# John Deere L120



## 1wlkrdg (5 mo ago)

My mower died and going through all of the troubleshooting the cause may be the fusible link. When turning the switch on I don't show anything on the hour meter. The battery is good. All safety switches are good. I can jump to the starter and it works. I can't locate what to connect the fusible link connects to due to someone removing some wires. Any suggestions?


----------



## HarveyW (Sep 15, 2014)

Good Morning 1wlkrdg, welcome to the forum.
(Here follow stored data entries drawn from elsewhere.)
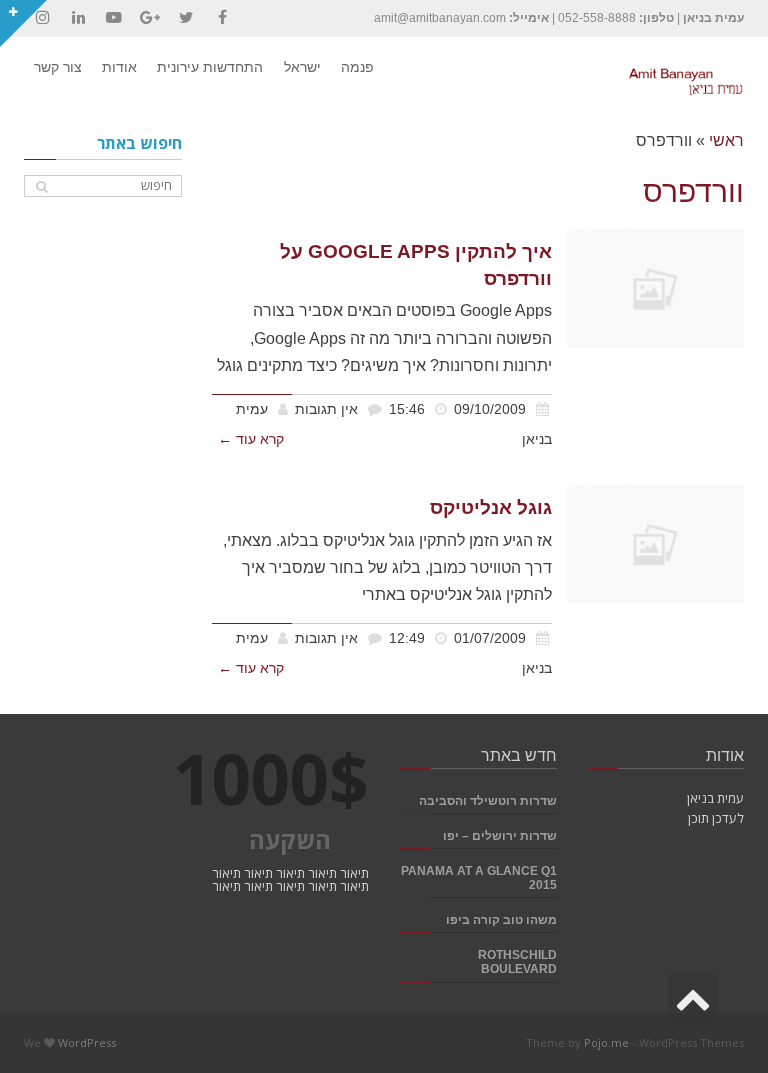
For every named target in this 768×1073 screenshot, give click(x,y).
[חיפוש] (41, 186)
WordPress (87, 1042)
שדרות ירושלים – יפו (500, 835)
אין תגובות (326, 409)
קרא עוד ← (251, 439)
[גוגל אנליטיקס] (655, 544)
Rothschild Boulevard (517, 961)
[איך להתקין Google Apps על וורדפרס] (655, 288)
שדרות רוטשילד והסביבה (488, 800)
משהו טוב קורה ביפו (501, 919)
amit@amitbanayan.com (440, 18)
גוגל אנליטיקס (491, 507)
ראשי (726, 140)
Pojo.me (606, 1042)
I cannot see a fusible link on the electrical diagrams. There is a 20 amp fuse that may be blown. See item #28 on attached wiring diagram. The fuse should be by the battery or by the starter solenoid



https://partscatalog.deere.com/jdrc/sidebyside/equipment/65427/referrer/navigation/pgId/183947559


----------



## HarveyW (Sep 15, 2014)

This video has some good information.


----------



## Rolex (11 mo ago)

The fuse in the video has melted because the connection is poor causing heat.


----------



## Bob Driver (Nov 1, 2017)

On most of the JD L-series, that fused wire is running from the battery lead stud on the starter solenoid *TO  *the key switch not *FROM* the key switch. That's why your hour meter isn't working when you turn the key to the run position, there's no 12VDC coming through the key switch. They don't run another fuse for the electric PTO, that's why it's a 20A fuse. The biggest amp load on the switch is the electric PTO and that's what usually blows the fuse when the clutch gets hot......


----------